Since my finger doesn’t to that ‘freakish double jointed thing’ to lay flat like Tommy Emmanual, I’m going with its up to us as the musician. Unless you are picking out notes and you need that one.

@Okku If you agree with Justin, then yes, the thinking applies to all A-shape barre chords along the neck.
If, as @John_in_Dot mentions, it is personal choice unless there is a specific part of a song that does need you to play the note on the high E string. In which case you will at some point have to figure out a way to do it … either flat barre of your 3rd or 4th fingers ahead of your index finger barre or, as others do, an index finger barre across all five with fingers 2, 3 & 4 fretting the other notes ahead.
Hope that helps.

Cheers :smiley:

| Richard_close2u | JustinGuitar Official Guide

So many ways to play a chord. As a classical player I learned this chord with the index pressing d and g strings and the middle finger pressing the C# on the b string.
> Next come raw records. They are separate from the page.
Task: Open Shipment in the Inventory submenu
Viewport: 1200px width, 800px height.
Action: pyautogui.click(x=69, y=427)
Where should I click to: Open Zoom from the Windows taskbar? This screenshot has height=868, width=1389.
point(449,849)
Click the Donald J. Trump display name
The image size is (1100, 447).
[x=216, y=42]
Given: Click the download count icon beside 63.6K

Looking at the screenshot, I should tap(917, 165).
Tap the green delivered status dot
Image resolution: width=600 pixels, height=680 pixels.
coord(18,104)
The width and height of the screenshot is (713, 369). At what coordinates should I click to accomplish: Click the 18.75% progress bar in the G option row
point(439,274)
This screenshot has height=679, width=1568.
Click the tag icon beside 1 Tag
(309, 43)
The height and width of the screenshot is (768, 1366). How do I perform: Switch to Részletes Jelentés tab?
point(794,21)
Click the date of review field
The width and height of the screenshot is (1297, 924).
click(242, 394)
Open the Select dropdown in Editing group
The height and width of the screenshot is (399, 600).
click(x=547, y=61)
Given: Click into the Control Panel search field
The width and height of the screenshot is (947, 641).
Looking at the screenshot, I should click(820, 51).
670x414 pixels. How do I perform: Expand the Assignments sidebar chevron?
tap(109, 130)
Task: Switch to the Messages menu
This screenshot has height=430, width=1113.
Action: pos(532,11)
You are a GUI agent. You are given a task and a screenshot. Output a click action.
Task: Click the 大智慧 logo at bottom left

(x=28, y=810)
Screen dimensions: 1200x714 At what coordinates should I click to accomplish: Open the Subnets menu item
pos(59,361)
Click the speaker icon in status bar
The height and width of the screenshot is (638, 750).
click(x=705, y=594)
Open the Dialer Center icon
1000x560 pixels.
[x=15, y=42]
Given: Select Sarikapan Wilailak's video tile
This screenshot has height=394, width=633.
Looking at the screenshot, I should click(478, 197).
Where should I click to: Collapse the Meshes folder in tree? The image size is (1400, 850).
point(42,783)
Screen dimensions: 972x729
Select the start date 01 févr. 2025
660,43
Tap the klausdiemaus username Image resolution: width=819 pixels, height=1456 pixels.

The habit persists.

If it works for now, all good.
Long term you will need to relearn as there are many songs and chord changes / embellishments where you need to have that barre formed and to have your 2nd finger available to do other things.

Cheers :smiley:
| Richard_close2u | Community Moderator, Official Guide, JustinGuitar Approved Teacher

Personally I don’t like the sound of the high e string being muted, I can clearly hear it as it’s the last string hit. Any tips to reduce the noise or make it sound better? Actually come to mention it, can muted strings make different sounds, is that a thing? Playing it open is pretty hard to do consistently unfortunately.

I found that, with practice, the last joint of my first finger developed more ability to bend backwards, letting the e string ring.

I used to stretch it a bit by pressing it against the side of my thumb, while watching TV, etc.

Watch out for parasitic tension in the first finger. The muscles that flex the finger may need to learn to relax enough to let the joint bend backwards.

Another possibility is to let your pick stop on the e string on the downstrums, rather than playing the muted string. For me, this interferes with the rhythm of my strumming hand, but it might be something to experiment with.

Finally, you might be able to get more clearance (or a more pleasant muted sound) by angling your finger to be less parallel to the frets.